Just weeks ago, conservative pundits like Alex Castellanos and Dana Perino deemed unequal pay for women a “myth” and a “distraction,” respectively. Other pundits actually said that equal laws for women would result in lower pay for men. This is nonsense, especially since the Equal Pay Act expressly forbids lowering men’s pay as a method for closing the pay gap.
In 2009, few Republicans supported the Lilly Ledbetter Fair Pay Act, passed to ensure that women have the right to sue as long as their discriminatory pay continues. This critical law responded to a shortsighted Supreme Court decision that denied Ledbetter redress for decades of unequal pay at an Alabama Goodyear plant — which she discovered only after an anonymous tip.
This should not be a partisan issue. Republicans and Democrats should be able to come together in the name of basic fairness and pass the Paycheck Fairness Act, a common-sense reform that brings equal pay law into line with other civil rights laws.
This is the next step forward. It ensures that employers who try to justify paying a man more than a woman for the same job must show that the disparity is not sex-based, but job-related and necessary. It prohibits employers from retaliating against employees who discuss or disclose their own salary information with their co-workers, and it strengthens the remedies available to wronged employees.
Conservatives may have their heads buried in the sand, but the gender wage gap is not a myth. Study after study from economists, experts and the Government Accountability Office has demonstrated that women are being paid less than their male colleagues for the same work across age, occupation and education level.
The 23-cent gap between men’s and women’s earnings can be only partially explained away by occupational choices; differences in the number of hours that men or women work or other such factors.
For example, men out-earned women in 19 of the 20 most common occupations for women last year, according to a 2012 analysis of occupation and wage data from the Bureau of Labor Statistics, as well as 19 of the 29 most common occupations for men.
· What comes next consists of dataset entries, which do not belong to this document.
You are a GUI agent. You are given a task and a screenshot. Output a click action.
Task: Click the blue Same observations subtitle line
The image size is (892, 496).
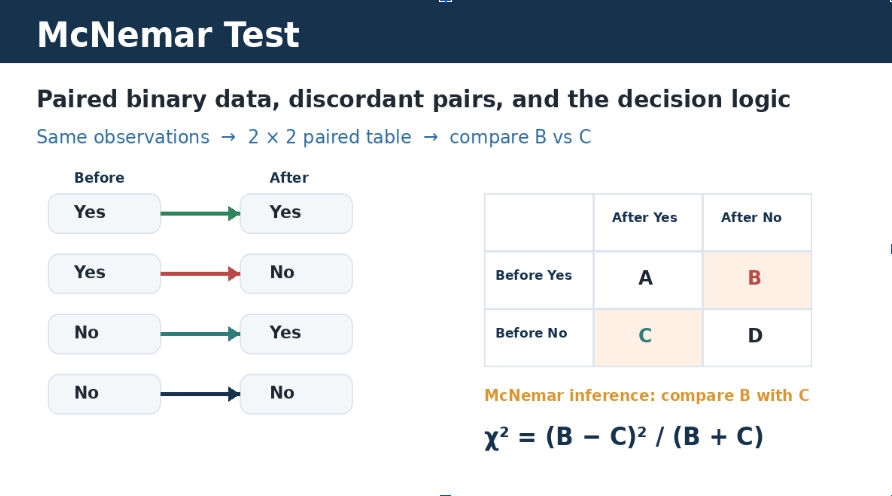coord(314,137)
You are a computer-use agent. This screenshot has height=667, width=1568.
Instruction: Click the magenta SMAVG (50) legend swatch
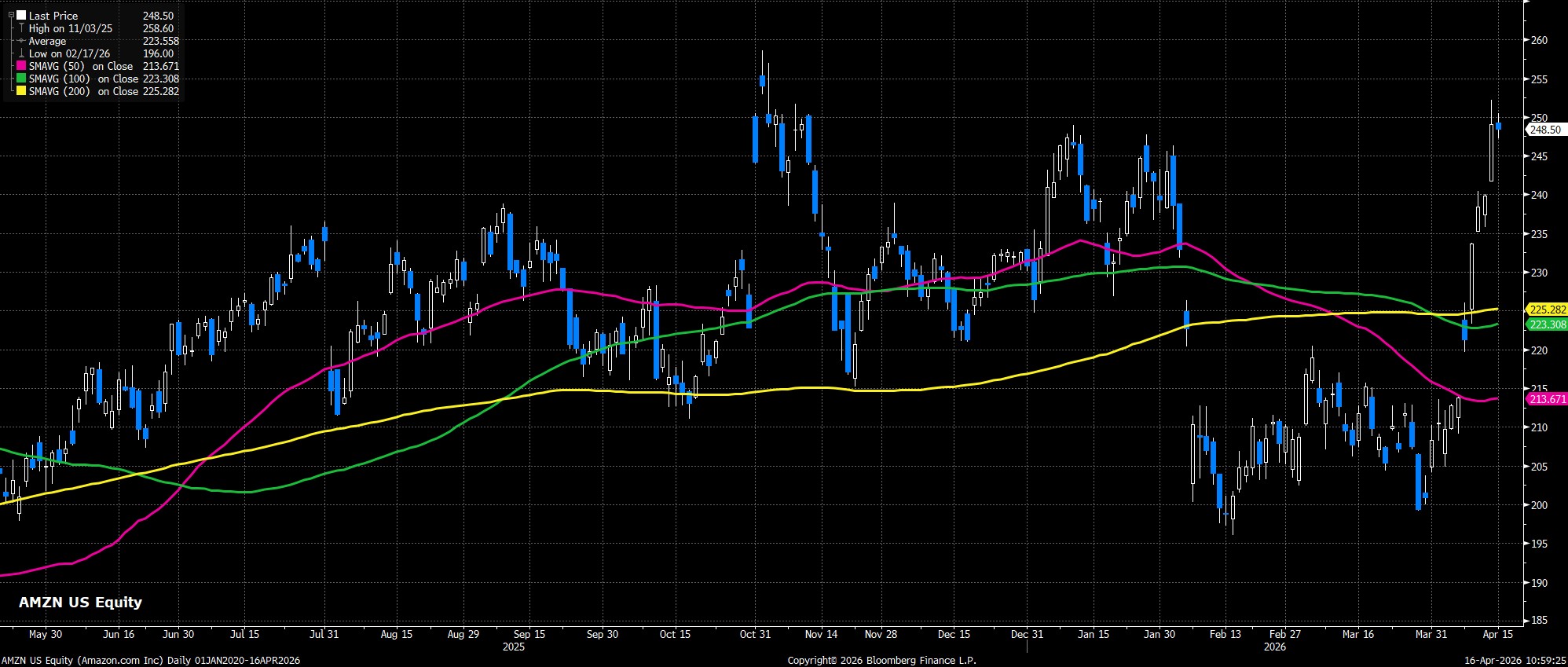[x=21, y=67]
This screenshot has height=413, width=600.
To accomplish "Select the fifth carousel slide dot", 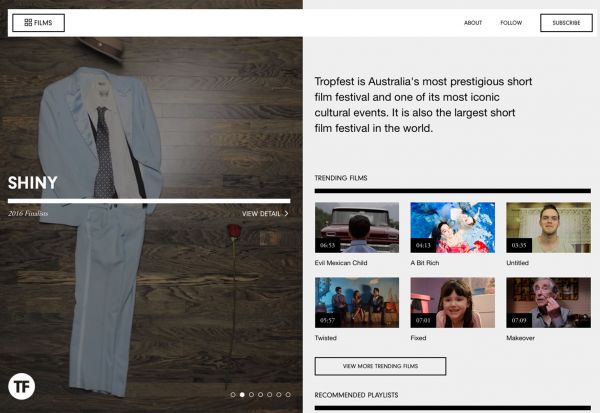I will pyautogui.click(x=270, y=395).
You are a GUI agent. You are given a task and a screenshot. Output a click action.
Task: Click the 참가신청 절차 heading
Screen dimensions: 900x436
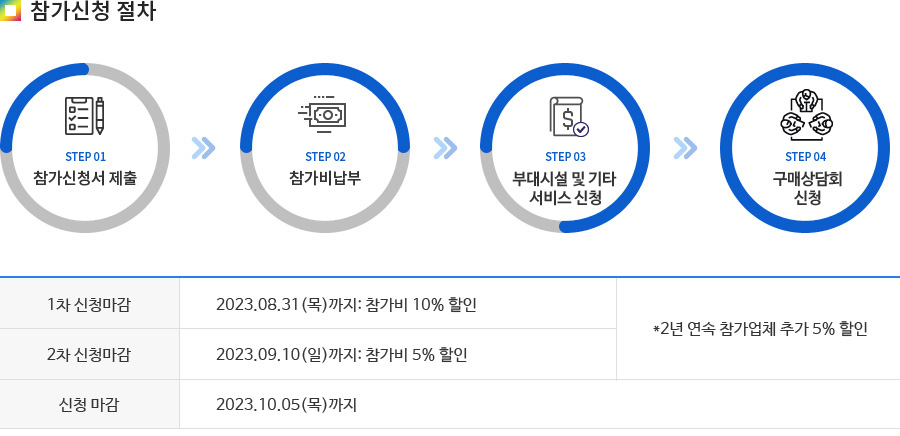(92, 11)
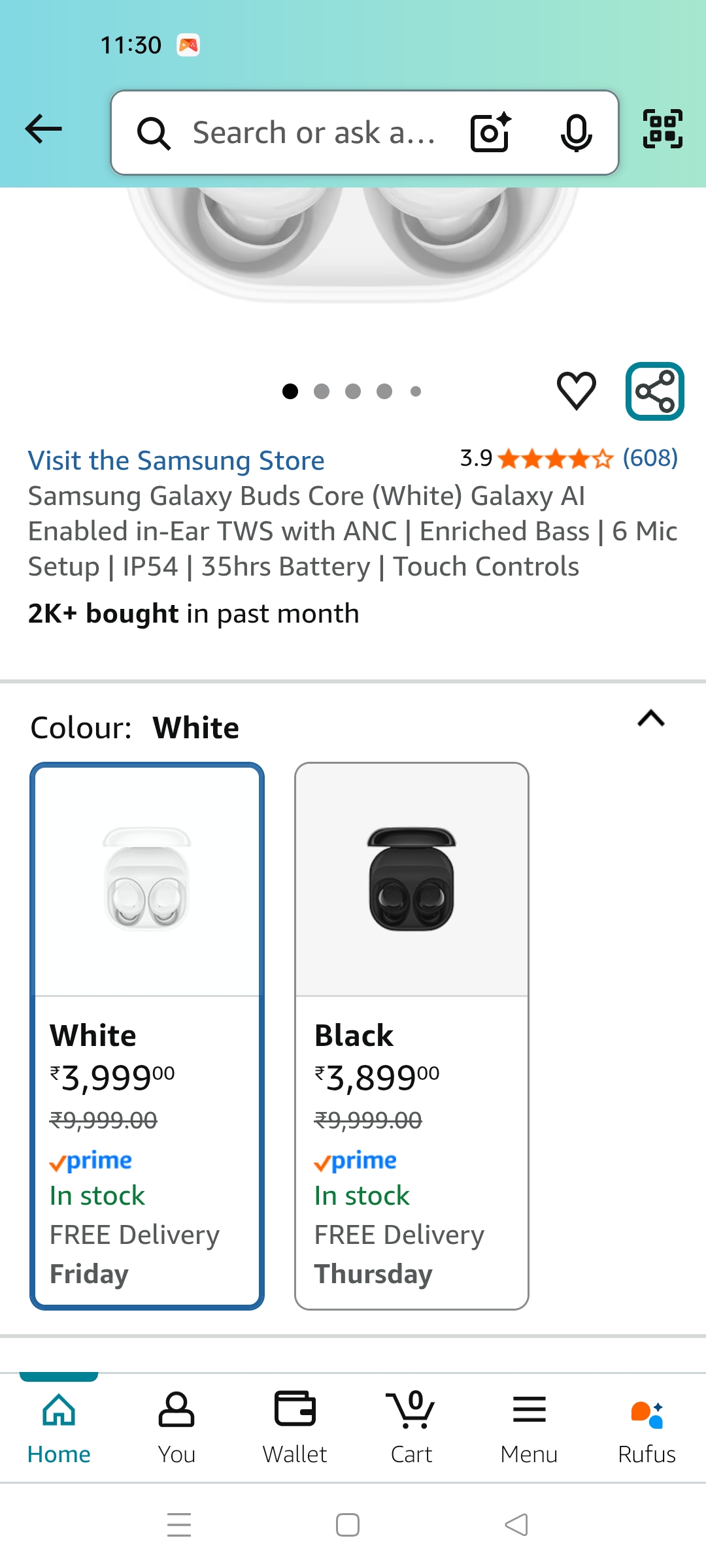Viewport: 706px width, 1568px height.
Task: Open the QR code scanner
Action: tap(662, 129)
A 2007 study by the American Association of University Women — which accounted for college major, occupation, industry, sector, hours worked, workplace flexibility, experience, educational attainment, enrollment status, grade-point average, institution selectivity, age, race/ethnicity, region, marital status and number of children — found a 12 percent difference in the earnings of male and female college graduates 10 years after graduation. A comprehensive report by the Government Accountability Office found a similar wage gap.
If you doubt these statistics, do your own personal survey: Ask your mother, wife, daughter or sister.
The fact that we even have to debate the existence of a gender wage gap is yet another example of how out of touch conservatives have become. This basic fact has not been in dispute in the past. More than a half-century ago, Republican President Dwight D. Eisenhower told Congress that “legislation to apply the principle of equal pay for equal work without discrimination because of sex is a matter of simple justice.”
What Eisenhower called “simple justice,” today’s conservatives deem a “myth” and a “distraction.” Wrongheaded remarks like these also reflect the fundamental inability to comprehend the financial pressures women and their families are facing in this economy.
Pay inequity hurts not only women but families — especially the more than two-thirds of American families in which women are either breadwinners or co-breadwinners. When women are paid less, families have less take-home pay to make ends meet and make the economy grow.
Passing this Paycheck Fairness Act on Tuesday would give real teeth to the Equal Pay Act passed a half-century ago. It is essential to closing the gender wage gap and promoting the economic security of women and their families.
Pay inequity due to gender discrimination is neither a myth nor a distraction. It is real and should not be tolerated, With this bill, we can take action against it.
Rep. Rosa DeLauro (D-Conn.) is ranking member of the Appropriations Subcommittee on Labor, Health, Human Services, Education and Related Agencies. Lilly Ledbetter is the namesake of the 2009 law that preserved the right to challenge pay discrimination in court.